### [TASK BRIEF]
A word-for-word retyping of the listing is the goal.

═════ RECORDS SHOWN ═════

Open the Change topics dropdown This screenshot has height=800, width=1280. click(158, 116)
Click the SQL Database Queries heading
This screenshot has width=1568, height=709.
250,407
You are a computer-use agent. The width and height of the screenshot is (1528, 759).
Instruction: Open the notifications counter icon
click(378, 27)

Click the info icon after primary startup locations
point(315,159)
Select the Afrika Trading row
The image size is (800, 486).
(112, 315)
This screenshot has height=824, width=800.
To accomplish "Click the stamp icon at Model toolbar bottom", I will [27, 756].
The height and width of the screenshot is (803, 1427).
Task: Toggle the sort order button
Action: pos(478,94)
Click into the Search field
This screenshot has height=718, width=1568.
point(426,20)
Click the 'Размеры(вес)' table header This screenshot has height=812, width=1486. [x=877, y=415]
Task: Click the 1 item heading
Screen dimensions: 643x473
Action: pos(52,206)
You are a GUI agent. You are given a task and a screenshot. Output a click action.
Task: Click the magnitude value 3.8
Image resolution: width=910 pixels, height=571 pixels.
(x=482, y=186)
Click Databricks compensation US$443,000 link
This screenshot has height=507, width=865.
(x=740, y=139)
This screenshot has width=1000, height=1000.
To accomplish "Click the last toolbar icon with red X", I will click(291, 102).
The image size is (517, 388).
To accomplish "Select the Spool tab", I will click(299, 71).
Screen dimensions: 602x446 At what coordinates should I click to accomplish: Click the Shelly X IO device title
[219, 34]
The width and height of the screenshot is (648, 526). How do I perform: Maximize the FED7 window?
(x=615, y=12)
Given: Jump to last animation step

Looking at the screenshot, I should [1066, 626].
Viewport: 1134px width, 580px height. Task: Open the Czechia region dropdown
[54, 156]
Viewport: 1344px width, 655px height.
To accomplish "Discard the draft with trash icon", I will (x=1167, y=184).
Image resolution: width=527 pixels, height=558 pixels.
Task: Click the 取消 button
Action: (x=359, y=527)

═════

### [SOLUTION FOR THIS PROBLEM]
Open the Change topics dropdown This screenshot has height=800, width=1280. click(158, 116)
Click the SQL Database Queries heading
This screenshot has width=1568, height=709.
250,407
You are a computer-use agent. The width and height of the screenshot is (1528, 759).
Instruction: Open the notifications counter icon
click(378, 27)

Click the info icon after primary startup locations
point(315,159)
Select the Afrika Trading row
The image size is (800, 486).
(112, 315)
This screenshot has height=824, width=800.
To accomplish "Click the stamp icon at Model toolbar bottom", I will [27, 756].
The height and width of the screenshot is (803, 1427).
Task: Toggle the sort order button
Action: pos(478,94)
Click into the Search field
This screenshot has height=718, width=1568.
point(426,20)
Click the 'Размеры(вес)' table header This screenshot has height=812, width=1486. [x=877, y=415]
Task: Click the 1 item heading
Screen dimensions: 643x473
Action: pos(52,206)
You are a GUI agent. You are given a task and a screenshot. Output a click action.
Task: Click the magnitude value 3.8
Image resolution: width=910 pixels, height=571 pixels.
(x=482, y=186)
Click Databricks compensation US$443,000 link
This screenshot has height=507, width=865.
(x=740, y=139)
This screenshot has width=1000, height=1000.
To accomplish "Click the last toolbar icon with red X", I will click(291, 102).
The image size is (517, 388).
To accomplish "Select the Spool tab", I will click(299, 71).
Screen dimensions: 602x446 At what coordinates should I click to accomplish: Click the Shelly X IO device title
[219, 34]
The width and height of the screenshot is (648, 526). How do I perform: Maximize the FED7 window?
(x=615, y=12)
Given: Jump to last animation step

Looking at the screenshot, I should [1066, 626].
Viewport: 1134px width, 580px height. Task: Open the Czechia region dropdown
[54, 156]
Viewport: 1344px width, 655px height.
To accomplish "Discard the draft with trash icon", I will (x=1167, y=184).
Image resolution: width=527 pixels, height=558 pixels.
Task: Click the 取消 button
Action: (x=359, y=527)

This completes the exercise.